8. Verslag van de commissie voor geschied- en oudheidkunde over het jaar 1990-1991
De Commissie kwam vijfmaal bijeen. De volgende voordrachten werden gehouden:
24 oktober 1990 sprak de heer Bruijn over De marinevakbonden tussen wereldoorlog en muiterij (1914-1933);
28 november 1990 sprak de heer Groenveld over Breda in het spanningsveld tussen noord en zuid, 1576-1610, en de heer Backhuys over De bijdragen van Rumphius aan de wetenschappelijke bestudering van flora en fauna;
23 januari 1991 sprak mevrouw Mout over Spiritualisten in de Nederlandse Reformatie;
27 februari 1991 sprak de heer Swart over Willem van Oranje en de vestiging van de macht van de Statenvergaderingen, in het bijzonder die van de Staten-Generaal, en de heer Blom over De bestudering van de geschiedenis van de Binnenlandse Veiligheidsdienst(bvd);
27 maart 1991 sprak de heer Van den Berg over Samenwerking zonder ‘subjectie’: synode en theologische faculteit te Leiden tot 1878, de heer Feenstra over De plaats van het canonieke recht in het juridisch onderwijs aan de Nederlandse universiteiten vóór 1800, en de heer Bruijn over Een Leidse tabaksdoos uit het voc-schip Zuiddorp in Westaustralisch binnenland.

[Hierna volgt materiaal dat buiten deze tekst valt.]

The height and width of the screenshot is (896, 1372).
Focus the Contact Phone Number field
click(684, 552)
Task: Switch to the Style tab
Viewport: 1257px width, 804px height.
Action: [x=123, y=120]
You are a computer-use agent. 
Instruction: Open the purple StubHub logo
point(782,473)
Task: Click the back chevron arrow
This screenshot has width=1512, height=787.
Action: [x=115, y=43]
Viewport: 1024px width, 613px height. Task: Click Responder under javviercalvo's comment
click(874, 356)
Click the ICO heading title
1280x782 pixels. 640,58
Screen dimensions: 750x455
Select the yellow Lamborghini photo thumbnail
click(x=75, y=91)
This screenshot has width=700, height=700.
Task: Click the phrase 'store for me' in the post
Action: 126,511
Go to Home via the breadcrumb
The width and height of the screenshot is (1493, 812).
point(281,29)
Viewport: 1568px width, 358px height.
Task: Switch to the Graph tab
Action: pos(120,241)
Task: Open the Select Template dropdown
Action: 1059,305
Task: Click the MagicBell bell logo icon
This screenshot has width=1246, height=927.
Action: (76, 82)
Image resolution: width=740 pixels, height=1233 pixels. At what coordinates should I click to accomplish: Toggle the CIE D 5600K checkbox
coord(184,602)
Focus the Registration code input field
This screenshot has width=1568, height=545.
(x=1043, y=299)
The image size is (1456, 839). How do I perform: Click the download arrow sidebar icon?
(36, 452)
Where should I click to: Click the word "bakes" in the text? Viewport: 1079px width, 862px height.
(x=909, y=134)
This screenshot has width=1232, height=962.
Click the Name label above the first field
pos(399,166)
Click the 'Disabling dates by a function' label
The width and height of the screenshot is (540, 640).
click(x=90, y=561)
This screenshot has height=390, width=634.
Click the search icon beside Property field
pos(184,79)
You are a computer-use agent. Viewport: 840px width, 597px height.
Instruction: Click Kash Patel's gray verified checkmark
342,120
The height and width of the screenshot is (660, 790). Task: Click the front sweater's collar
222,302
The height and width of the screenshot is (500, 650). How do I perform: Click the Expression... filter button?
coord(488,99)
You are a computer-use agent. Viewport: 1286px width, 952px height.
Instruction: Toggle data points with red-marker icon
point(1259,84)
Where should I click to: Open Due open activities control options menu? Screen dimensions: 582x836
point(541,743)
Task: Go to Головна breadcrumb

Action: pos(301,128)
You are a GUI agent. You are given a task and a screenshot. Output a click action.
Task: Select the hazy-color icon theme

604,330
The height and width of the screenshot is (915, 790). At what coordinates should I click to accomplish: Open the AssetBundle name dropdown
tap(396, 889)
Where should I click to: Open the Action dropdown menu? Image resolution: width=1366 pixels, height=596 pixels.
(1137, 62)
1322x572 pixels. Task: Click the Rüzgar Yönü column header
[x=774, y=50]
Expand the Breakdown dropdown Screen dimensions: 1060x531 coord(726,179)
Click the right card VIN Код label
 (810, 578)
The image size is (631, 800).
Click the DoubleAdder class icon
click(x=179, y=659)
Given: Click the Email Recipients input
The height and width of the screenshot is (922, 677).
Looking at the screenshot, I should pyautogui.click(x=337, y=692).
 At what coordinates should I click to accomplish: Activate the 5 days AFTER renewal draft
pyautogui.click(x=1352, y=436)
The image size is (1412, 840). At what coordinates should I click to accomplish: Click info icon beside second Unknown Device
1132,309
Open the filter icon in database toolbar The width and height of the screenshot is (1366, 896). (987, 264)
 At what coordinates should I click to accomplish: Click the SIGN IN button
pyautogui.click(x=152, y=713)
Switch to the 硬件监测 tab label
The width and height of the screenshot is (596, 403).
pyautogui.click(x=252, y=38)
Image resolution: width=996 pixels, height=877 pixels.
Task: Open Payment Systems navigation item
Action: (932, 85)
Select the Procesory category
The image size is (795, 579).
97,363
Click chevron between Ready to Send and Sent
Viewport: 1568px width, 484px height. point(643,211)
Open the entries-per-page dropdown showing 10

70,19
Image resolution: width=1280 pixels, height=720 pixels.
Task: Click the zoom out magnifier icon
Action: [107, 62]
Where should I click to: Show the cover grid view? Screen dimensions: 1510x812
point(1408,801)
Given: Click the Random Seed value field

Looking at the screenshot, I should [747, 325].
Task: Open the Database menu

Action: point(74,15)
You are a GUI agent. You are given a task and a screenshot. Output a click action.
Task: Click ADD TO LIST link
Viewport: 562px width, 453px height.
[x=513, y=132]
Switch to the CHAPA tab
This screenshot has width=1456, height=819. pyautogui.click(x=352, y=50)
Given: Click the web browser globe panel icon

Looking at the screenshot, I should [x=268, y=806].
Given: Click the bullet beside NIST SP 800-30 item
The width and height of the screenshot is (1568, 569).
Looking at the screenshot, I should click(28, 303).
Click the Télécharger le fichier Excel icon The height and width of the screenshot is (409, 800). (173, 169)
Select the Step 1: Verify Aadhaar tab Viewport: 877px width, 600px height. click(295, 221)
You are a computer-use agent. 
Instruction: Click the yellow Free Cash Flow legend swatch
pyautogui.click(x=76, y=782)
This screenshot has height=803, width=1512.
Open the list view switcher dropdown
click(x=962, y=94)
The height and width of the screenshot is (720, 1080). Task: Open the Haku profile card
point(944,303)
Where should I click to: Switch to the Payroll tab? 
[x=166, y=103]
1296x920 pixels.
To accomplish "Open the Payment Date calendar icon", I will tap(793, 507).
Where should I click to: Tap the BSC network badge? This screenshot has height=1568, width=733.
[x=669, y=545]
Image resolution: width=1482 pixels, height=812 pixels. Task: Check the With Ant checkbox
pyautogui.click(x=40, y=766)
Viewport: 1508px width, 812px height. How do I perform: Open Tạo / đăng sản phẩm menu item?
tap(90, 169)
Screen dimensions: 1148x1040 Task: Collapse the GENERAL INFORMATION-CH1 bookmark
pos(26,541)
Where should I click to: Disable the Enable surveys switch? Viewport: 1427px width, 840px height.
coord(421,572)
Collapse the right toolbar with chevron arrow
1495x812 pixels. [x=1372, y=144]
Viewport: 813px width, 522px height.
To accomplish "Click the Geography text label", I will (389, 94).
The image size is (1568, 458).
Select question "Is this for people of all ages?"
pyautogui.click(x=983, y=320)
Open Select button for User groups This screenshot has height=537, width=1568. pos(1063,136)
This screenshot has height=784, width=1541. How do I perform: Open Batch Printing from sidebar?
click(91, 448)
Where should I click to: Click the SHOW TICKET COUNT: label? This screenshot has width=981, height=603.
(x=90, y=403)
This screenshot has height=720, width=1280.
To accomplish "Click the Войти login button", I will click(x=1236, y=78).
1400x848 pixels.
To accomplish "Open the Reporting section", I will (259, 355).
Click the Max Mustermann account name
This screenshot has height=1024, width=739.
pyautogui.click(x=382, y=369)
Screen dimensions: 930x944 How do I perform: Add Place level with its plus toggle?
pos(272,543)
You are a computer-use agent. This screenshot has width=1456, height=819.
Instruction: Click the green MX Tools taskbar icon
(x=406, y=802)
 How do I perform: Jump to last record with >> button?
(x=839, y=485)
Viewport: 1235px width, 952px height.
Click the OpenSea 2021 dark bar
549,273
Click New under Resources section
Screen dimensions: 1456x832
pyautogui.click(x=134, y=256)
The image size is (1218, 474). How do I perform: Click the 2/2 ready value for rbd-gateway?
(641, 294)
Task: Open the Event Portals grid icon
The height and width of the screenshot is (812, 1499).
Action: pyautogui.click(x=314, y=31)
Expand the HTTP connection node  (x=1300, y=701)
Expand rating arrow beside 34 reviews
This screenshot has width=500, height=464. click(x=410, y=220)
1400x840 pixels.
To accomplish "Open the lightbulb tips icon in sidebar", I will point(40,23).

Als voorzitter trad op de heer De Jonge, terwijl de heer Van den Berg als secretaris fungeerde. Leden van de Commissie waren de dames dr. C.W. Fock en dr. M.E.H.N. Mout en de heren dr. W. Backhuys, dr. H. Baudet, dr. J. van den Berg, dr. J.C.H. Blom, dr. D.E.H. de Boer, dr. J.R. Bruijn, dr. A.E. Cohen, dr. C. Fasseur, mr. R. Feenstra, dr. S. Groenveld, dr. J.P. Gumbert, dr. H.J. de Jonge, dr. J.A.F. de Jongste, dr. J. Th. Lindblad, dr. P.F.J. Obbema, dr. G.H.M. Posthumus Meyjes, dr. I. Schöffer en dr. K.W. Swart.